_REQUIRED WORK_. Rewrite the material below, changing "heart icon" to "heart symbol" and leaving every other part exactly as it stands.

Element and text location data
* Start *

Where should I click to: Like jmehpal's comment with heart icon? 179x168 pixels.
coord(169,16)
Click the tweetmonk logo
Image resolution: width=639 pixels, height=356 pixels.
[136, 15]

* End *

_FINAL RESULT_.
Where should I click to: Like jmehpal's comment with heart symbol? 179x168 pixels.
coord(169,16)
Click the tweetmonk logo
Image resolution: width=639 pixels, height=356 pixels.
[136, 15]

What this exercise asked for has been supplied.